ALLINSON was, of course, a great opponent of rich food and drink and too much of them. He points to this over-indulgence as the cause for many ills, and especially those that affect the digestive system. He lays outs his case in his essay, Stomach Troubles:

‘Many writers on disease have said that all our ailments come from our stomachs. This is a broad assertion and not entirely correct. That our feeding habits are the cause of a great many of our troubles no one can deny, and a goodly number of people dig their graves with their teeth; still diseases come from other sources than our stomachs. If everyone ate proper foods, they would still suffer from chest complaints, if they did not breathe pure air. If we overeat and obey not other natural laws, we suffer doubly. Overfeeding makes all complaints worse, as it supplies the system with waste, and waste keeps going all kinds of diseases. The broad assertion can be made, that all our stomach troubles and complaints arise from wrong treatment of this organ. We can easily and pleasantly overload it with food, or we may eat too often or surcharge it with fluid. Hot fluids can be emptied into it, or ices and cold things crammed into it. Foods may be eaten that it cannot digest or that are unfitted for it. Medicines, poisons and irritating fluids are sometimes taken into it, set up irritation, and disorder it. When we know in how many ways we can upset this delicate organ, it is not surprising that we suffer as we do, but that we do not suffer more.

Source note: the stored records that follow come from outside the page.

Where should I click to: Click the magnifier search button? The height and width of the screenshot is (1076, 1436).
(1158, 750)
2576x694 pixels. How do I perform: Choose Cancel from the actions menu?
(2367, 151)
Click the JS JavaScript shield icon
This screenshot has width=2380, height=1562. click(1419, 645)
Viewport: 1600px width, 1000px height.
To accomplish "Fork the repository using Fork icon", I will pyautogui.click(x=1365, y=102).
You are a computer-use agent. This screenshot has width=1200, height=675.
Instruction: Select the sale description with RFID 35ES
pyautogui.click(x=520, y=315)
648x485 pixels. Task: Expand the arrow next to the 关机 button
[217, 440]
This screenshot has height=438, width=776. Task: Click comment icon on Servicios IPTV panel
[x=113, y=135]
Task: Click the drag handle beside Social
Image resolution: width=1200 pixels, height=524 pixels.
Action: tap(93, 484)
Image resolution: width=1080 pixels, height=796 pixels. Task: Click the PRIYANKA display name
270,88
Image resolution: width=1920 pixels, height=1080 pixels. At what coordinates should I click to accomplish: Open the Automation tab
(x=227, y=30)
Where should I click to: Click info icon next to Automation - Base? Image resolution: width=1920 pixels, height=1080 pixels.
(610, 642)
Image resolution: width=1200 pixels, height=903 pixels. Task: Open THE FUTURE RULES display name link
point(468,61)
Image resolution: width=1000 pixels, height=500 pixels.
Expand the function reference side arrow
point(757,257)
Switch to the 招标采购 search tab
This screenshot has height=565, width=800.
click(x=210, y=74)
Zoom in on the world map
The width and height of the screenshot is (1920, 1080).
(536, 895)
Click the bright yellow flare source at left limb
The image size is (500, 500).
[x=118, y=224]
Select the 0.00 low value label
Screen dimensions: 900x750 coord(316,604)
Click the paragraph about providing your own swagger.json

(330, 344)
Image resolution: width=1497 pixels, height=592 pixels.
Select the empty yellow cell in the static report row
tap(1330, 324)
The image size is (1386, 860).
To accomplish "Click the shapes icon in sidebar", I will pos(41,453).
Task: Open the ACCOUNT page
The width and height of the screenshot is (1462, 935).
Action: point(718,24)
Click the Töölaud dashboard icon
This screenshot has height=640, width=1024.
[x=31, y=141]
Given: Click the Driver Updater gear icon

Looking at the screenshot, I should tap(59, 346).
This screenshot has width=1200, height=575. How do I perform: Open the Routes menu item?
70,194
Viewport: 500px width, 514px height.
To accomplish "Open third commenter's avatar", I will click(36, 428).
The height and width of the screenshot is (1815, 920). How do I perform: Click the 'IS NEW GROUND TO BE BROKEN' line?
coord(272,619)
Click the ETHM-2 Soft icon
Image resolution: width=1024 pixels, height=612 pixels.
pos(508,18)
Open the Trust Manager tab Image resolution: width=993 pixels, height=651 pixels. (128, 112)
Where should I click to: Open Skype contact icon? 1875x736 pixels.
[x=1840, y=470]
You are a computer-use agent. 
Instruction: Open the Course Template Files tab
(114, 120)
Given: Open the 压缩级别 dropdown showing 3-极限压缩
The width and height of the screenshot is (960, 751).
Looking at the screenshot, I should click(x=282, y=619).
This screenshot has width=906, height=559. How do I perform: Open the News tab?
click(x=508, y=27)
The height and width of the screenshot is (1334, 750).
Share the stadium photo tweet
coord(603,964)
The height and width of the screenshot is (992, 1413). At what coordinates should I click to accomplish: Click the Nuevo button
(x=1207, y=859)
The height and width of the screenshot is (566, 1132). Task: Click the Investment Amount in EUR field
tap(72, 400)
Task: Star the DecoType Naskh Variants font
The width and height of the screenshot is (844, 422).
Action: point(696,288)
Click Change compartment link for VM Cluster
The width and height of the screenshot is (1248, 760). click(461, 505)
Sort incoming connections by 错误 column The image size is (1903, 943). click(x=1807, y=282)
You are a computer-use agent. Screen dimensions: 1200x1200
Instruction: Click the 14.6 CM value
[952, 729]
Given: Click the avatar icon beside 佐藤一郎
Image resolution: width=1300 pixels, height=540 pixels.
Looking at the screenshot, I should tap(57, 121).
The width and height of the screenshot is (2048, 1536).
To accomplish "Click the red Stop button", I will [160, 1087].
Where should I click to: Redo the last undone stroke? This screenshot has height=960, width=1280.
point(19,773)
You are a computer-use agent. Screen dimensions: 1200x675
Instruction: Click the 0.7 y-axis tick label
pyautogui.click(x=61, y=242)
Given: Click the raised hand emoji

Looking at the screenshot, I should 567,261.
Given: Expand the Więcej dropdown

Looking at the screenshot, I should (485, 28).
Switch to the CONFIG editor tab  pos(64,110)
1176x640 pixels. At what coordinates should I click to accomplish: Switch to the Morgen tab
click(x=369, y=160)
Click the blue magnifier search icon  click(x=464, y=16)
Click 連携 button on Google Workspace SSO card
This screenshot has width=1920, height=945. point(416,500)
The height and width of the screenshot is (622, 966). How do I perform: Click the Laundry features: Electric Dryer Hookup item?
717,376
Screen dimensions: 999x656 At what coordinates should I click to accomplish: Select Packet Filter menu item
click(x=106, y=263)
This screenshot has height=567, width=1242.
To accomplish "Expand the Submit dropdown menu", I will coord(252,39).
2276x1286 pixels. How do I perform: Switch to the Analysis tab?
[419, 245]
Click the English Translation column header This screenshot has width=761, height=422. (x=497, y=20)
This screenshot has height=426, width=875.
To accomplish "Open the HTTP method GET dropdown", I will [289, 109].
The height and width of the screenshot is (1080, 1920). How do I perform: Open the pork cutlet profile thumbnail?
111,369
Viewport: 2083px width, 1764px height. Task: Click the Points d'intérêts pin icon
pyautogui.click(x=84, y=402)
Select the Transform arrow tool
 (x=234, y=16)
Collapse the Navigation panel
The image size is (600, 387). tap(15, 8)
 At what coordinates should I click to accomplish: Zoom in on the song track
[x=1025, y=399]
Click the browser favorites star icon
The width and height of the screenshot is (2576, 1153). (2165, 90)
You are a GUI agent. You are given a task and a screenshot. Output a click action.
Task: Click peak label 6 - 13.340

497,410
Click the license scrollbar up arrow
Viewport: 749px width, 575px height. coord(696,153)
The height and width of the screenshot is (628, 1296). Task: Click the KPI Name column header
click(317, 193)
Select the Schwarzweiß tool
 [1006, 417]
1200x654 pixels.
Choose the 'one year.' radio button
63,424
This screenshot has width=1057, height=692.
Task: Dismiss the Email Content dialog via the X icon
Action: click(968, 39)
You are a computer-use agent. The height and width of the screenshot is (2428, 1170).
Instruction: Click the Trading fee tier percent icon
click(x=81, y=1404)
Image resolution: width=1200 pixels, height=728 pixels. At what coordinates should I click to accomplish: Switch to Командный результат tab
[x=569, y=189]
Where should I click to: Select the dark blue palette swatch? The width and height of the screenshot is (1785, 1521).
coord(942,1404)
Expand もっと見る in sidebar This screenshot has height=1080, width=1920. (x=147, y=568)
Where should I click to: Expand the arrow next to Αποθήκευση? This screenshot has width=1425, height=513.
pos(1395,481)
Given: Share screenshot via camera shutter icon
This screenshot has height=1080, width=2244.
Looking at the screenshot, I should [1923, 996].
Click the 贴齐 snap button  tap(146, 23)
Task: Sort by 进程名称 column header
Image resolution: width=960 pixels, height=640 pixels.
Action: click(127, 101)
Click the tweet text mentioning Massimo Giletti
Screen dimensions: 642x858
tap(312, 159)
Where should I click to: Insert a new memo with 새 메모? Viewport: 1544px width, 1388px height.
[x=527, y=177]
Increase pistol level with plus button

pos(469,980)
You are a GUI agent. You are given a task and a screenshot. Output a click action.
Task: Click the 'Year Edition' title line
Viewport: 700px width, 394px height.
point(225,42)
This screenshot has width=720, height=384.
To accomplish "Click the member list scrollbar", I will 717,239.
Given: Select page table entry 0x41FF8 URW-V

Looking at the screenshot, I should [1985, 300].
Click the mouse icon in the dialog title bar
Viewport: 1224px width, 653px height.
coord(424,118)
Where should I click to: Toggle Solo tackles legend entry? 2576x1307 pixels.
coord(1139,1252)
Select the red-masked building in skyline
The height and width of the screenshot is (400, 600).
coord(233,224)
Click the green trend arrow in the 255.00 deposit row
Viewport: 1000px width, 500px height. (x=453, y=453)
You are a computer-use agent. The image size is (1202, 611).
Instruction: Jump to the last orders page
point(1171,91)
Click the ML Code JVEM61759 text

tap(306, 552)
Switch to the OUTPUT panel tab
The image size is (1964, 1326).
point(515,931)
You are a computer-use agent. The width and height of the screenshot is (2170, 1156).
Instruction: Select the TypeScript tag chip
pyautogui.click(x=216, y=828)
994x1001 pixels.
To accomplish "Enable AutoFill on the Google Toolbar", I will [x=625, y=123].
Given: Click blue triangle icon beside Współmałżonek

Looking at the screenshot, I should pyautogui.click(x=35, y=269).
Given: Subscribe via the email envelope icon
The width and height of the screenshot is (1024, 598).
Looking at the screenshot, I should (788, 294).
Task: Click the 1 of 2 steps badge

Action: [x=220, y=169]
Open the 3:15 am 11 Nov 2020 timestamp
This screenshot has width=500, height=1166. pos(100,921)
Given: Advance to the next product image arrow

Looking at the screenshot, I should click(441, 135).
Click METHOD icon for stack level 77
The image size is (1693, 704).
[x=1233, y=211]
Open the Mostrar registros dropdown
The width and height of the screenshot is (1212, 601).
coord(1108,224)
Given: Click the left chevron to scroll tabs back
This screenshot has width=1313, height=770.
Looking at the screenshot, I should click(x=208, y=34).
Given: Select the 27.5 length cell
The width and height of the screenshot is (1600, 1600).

‘The stomach is a bag in which food lies until it is wholly or in part digested. It is an expansion of the gullet and guarded by two valves. The gullet end is kept closed by a muscle, otherwise the food would return into the mouth, while the bowel end of it has a projection across it that only allows fluids or semi-solid matter to pass over it whilst digestion is going on. The stomach churns the food the whole time that digestion is going on, so that every particle of food has an opportunity of coming into contact with the gastric juice and being dissolved. Only a certain amount of gastric juice can be secreted daily; if we overload the stomach, some of the food remains undigested and sets up irritation or causes pain or diarrhoea. If we eat too often we keep the gastric cells always at work; they become weak and secrete an inferior juice and then indigestion arises. When we swallow too large a proportion of fluid, digestion is delayed until the extra liquid is absorbed. The time taken to absorb this fluid varies from half-an-hour to an hour. If very hot things are eaten, they destroy the ferment of the gastric juice; ordinary fermentation then sets in and stomach flatulence arises. Very cold drinks stop digestion until they are heated up to the temperature of the body which is about 100 Fahrenheit.